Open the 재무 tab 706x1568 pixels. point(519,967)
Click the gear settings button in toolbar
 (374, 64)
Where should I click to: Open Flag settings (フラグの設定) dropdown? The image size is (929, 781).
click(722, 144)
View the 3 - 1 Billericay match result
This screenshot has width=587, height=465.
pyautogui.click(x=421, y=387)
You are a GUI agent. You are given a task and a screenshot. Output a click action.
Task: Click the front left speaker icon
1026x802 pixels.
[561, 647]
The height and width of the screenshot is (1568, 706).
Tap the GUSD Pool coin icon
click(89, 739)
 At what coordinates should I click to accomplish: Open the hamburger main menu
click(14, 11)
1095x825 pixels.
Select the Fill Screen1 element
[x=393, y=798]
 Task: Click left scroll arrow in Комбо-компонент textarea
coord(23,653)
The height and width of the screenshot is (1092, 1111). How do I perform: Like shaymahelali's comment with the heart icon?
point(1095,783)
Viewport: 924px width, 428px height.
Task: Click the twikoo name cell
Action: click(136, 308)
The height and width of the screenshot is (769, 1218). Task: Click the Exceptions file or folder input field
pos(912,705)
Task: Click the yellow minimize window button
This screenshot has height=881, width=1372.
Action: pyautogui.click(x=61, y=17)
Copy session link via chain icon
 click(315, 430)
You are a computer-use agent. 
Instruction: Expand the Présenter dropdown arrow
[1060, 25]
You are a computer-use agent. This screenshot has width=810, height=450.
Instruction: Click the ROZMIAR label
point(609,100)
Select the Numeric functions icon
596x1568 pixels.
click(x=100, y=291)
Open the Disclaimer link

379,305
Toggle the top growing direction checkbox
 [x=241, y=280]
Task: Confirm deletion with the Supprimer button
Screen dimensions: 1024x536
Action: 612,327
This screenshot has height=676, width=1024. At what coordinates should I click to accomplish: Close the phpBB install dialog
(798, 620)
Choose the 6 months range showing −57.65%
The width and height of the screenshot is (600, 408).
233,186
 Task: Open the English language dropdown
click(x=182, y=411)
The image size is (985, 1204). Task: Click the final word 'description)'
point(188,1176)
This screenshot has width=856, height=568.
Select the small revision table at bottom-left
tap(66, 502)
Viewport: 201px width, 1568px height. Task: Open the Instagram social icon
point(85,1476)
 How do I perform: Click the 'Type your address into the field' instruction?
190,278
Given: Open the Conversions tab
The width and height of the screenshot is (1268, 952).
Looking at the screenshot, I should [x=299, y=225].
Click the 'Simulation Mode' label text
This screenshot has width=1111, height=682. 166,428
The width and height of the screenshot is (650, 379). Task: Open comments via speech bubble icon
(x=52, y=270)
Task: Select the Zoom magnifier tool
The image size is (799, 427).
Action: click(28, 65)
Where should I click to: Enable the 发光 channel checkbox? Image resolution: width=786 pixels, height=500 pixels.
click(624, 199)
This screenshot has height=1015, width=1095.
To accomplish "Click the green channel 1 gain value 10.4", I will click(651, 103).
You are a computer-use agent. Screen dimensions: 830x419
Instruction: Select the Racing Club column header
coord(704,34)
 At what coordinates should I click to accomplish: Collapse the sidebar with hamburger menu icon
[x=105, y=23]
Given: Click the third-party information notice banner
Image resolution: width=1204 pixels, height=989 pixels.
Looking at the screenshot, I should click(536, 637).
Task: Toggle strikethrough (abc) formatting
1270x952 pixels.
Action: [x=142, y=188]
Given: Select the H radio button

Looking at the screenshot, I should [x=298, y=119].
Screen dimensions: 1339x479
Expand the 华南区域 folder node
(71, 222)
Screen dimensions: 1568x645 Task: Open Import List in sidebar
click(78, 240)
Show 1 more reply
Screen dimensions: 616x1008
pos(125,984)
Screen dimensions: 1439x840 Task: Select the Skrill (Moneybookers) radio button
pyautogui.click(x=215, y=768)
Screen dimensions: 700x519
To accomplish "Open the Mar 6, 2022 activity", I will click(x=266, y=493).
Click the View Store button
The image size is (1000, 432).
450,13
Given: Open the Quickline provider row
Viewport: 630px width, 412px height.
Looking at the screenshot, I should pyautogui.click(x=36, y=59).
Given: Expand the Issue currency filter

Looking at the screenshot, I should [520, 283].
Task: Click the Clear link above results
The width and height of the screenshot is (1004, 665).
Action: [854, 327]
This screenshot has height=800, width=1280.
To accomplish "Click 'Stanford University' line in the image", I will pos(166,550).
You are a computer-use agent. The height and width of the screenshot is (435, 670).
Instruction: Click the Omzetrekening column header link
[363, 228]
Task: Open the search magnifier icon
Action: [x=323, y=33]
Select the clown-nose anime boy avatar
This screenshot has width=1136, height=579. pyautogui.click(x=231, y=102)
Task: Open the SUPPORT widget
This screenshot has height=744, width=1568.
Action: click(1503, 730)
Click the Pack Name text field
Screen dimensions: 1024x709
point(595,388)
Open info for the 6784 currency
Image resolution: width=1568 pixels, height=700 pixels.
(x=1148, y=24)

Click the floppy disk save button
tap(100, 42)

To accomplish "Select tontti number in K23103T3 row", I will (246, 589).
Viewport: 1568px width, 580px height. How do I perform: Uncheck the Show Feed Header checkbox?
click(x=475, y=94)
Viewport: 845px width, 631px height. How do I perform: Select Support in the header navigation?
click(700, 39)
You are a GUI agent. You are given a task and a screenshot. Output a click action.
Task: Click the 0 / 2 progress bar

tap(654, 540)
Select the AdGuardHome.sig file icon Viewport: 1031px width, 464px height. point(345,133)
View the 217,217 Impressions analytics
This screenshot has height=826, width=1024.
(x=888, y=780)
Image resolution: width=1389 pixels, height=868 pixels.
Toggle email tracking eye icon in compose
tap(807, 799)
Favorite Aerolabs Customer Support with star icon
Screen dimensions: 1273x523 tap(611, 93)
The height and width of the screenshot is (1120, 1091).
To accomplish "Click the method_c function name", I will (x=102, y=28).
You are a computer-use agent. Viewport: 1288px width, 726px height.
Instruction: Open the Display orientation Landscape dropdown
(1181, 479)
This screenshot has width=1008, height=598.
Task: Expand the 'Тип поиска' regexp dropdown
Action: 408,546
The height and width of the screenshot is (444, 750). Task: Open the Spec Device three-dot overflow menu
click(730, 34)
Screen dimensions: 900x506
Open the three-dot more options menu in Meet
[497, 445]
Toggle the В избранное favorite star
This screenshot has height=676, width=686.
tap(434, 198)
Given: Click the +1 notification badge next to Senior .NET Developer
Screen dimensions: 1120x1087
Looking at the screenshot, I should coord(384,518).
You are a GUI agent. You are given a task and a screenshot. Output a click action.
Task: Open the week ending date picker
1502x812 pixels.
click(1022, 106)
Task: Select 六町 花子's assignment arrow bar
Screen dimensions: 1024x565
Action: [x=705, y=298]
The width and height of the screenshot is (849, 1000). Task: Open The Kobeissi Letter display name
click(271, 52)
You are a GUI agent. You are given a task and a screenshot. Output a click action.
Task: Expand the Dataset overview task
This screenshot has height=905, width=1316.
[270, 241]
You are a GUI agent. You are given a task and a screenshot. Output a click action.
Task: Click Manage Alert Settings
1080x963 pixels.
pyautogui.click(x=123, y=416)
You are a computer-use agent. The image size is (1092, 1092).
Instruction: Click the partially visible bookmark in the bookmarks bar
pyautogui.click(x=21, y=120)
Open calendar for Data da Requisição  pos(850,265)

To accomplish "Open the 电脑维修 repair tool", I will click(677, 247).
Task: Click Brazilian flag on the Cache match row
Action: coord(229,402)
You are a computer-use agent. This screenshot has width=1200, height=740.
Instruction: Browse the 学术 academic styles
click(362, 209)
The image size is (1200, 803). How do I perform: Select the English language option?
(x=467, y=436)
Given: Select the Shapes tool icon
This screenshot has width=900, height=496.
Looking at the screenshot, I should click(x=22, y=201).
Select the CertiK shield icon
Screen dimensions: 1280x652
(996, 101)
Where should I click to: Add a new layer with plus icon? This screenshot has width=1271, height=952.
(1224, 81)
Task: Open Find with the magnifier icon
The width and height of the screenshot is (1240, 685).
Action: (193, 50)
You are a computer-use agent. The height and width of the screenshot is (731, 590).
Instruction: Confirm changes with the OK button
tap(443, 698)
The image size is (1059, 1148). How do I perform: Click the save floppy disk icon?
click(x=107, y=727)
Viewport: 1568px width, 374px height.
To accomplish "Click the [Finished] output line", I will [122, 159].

## To do
Could you repeat exactly the lines in the listing above from the one with "Task: Open the English language dropdown" down to the one with "This screenshot has width=856, height=568."? Include both of those lines.

## Finished task
 Task: Open the English language dropdown
click(x=182, y=411)
The image size is (985, 1204). Task: Click the final word 'description)'
point(188,1176)
This screenshot has width=856, height=568.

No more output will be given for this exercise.